Adopting martial language, President Emmanuel Macron ordered the French to stay at home for at least the next 15 days, as France put in place some of the most severe measures in Europe to try to curb the raging coronavirus.
The aggressive move by France came as other countries in the region introduced measures that their leaders described as unprecedented in postwar Europe, and as the European Union proposed a 30-day shutdown of all nonessential travel into the bloc from other countries.
The movement of French citizens will be tightly restricted, starting from midday on Tuesday and lasting through at least the end of the month, with people expected to stay home, leaving only for essential activities like food shopping. Anyone violating the order faces punishment.
“We are at war,’’ Mr. Macron said in an address to the nation Monday night. “The enemy is invisible and it requires our general mobilization.” The French army will deploy to transport the sick to hospitals, and a military hospital with 30 intensive care beds will be set up in the eastern region of Alsace, where one of the largest infection clusters has erupted.
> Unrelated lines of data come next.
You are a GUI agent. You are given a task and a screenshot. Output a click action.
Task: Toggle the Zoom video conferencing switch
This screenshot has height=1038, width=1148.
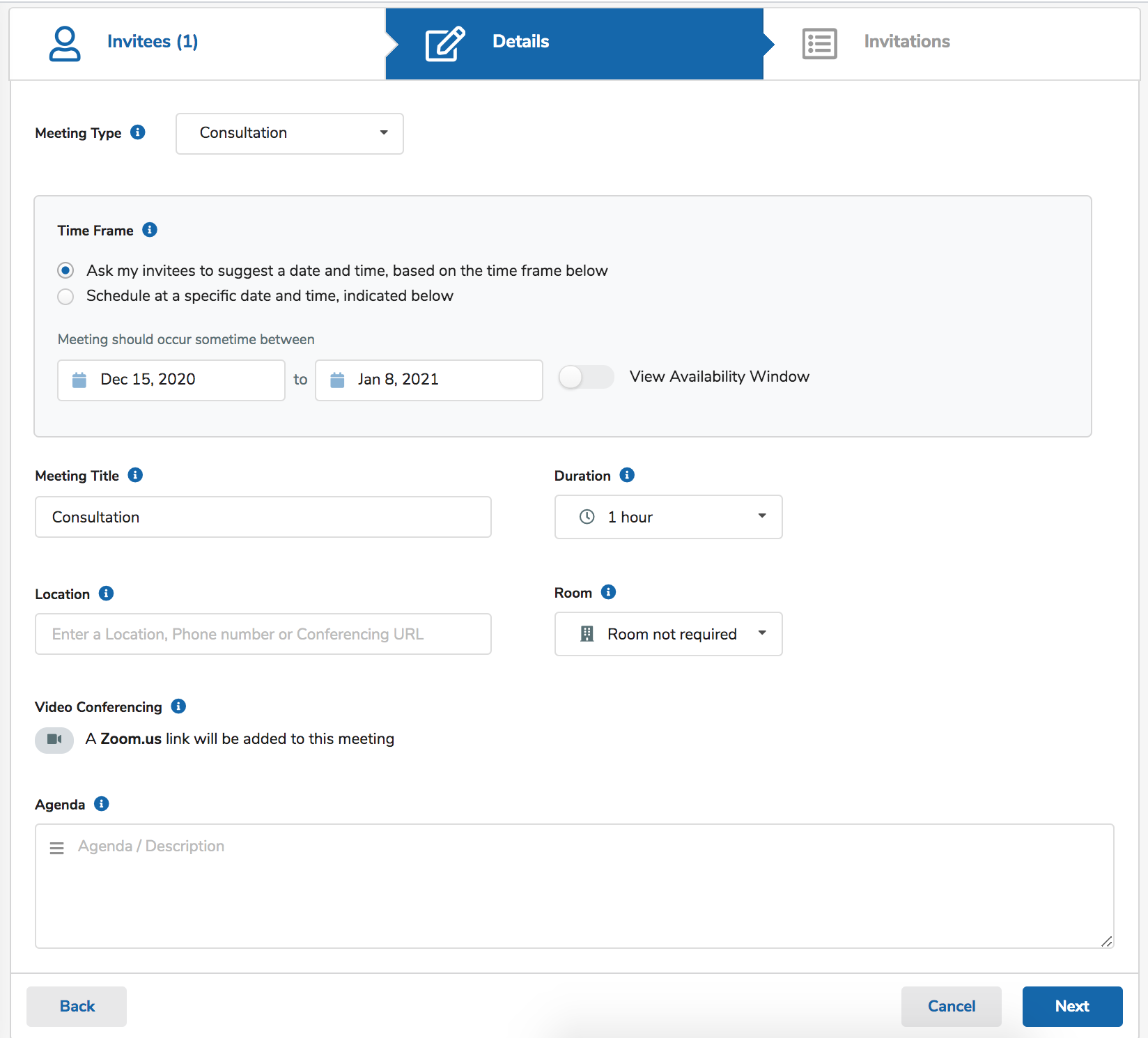[54, 740]
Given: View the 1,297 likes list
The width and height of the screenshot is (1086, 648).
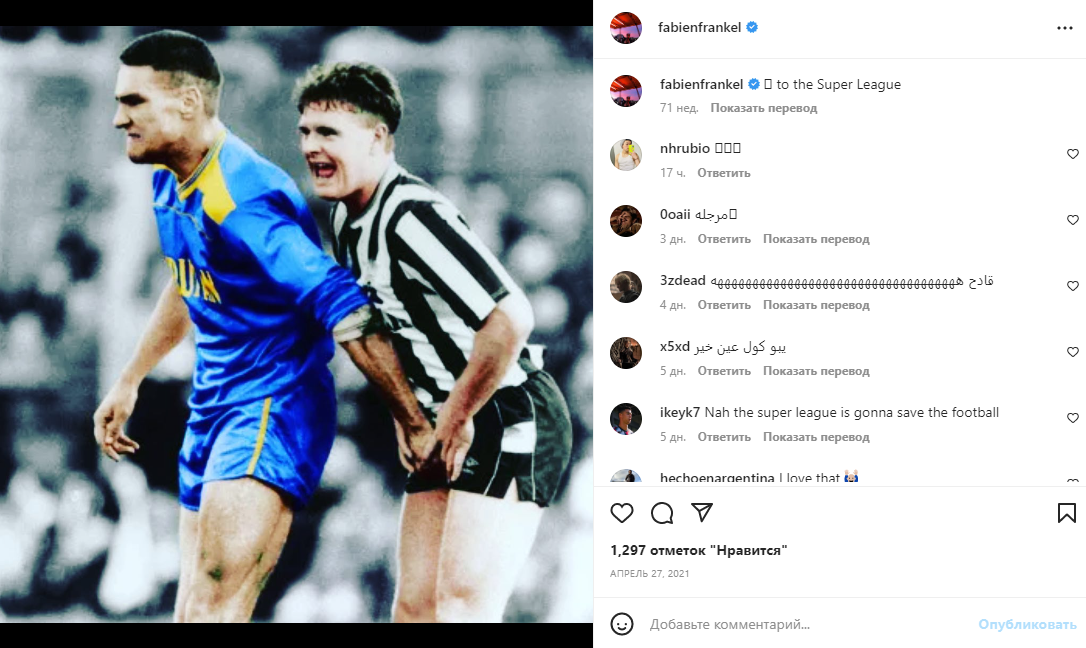Looking at the screenshot, I should tap(699, 551).
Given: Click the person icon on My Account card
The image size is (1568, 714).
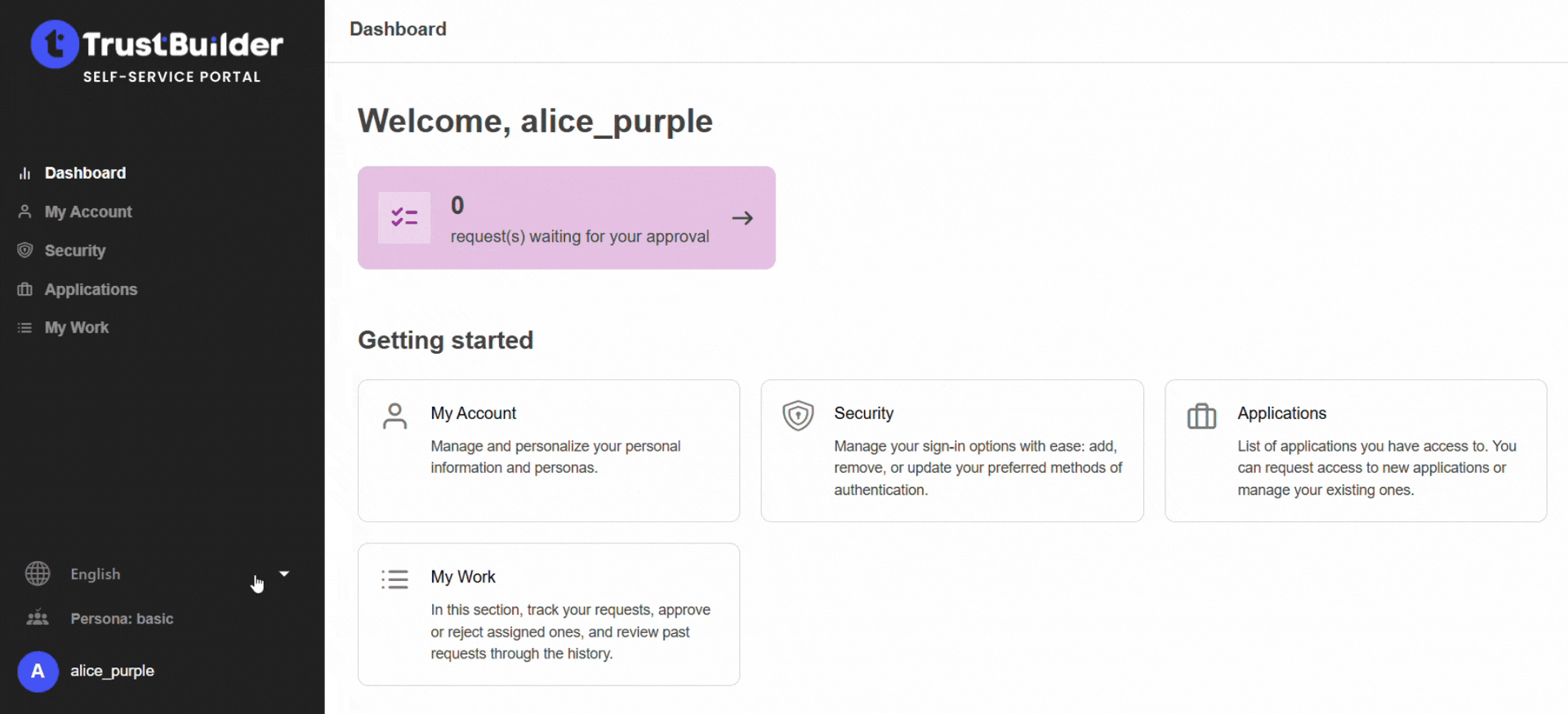Looking at the screenshot, I should pos(395,416).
Mr. Macron was responding to severe warnings from doctors about an increasingly dire situation. Jérôme Salomon, a top official at France’s health ministry, told France Inter radio on Monday that the situation in France was “deteriorating very quickly.” We are seeing that the number of cases is doubling every three days,” Mr. Salomon said. “There are hundreds of serious cases this morning in France’s intensive care units,” he said, adding that authorities were worried that the speed of the epidemic could provoke a “saturation of the French hospital system, which we absolutely want to avoid.” Walls are being raised and mass quarantines enforced across Europe to combat the spread of the coronavirus, with Germany the latest to partly seal its borders, banning entrants from France, Switzerland and Austria from Monday.
More than 100 million people across the continent are on lockdown after Spain announced it would follow Italy in confining citizens to their homes for 15 days unless they had to buy food or medicine, go to work or seek medical treatment. In Germany, Chancellor Angela Merkel announced a new raft of measures to minimize social contact: Religious services will be banned, and bars, clubs, discothèques and brothels shut. Restaurants will be allowed to open but only until 6 p.m., with wide spacing among diners, and hotels are being asked not to accept tourists. Schools across Germany were preparing for a prolonged shutdown.
Even if some criticized Germany’s response as slow, Ms. Merkel said that the measures were wide-reaching and an infringement on personal freedoms implemented only reluctantly. “In the 70-year history of the German Federal Republic, we have never had to do what we must do now,” the chancellor said.
The number of infections in Germany continued to climb rapidly, reaching 6,400 by Monday, but the fatality rate remains notably low: Only 16 people have died of the virus so far.
The proposed travel ban into the European Union, which could be extended beyond 30 days, was vital to keep the internal borders of the bloc — and the so-called Schengen free-travel zone — as open as possible to promote European solidarity and to help the Continent’s economy, which appears to be heading into a recession, said Ursula von der Leyen, president of the European Commission. The less travel, the more we can contain the virus,” Ms. von der Leyen said, after a discussion on Monday with Group of 7 leaders, including President Trump, in which they agreed to coordinate research into the new disease and their social and economic responses to it. The travel ban must be approved by the 27 member states, but Ms. von der Leyen said that there was strong support for the proposal, which will be decided on by the leaders of the bloc on Tuesday in a teleconference.
The proposal is an effort by Brussels to unify border practices after numerous member states have unilaterally shut themselves off to try to avoid further infection from travelers from where the infection rages, like Italy.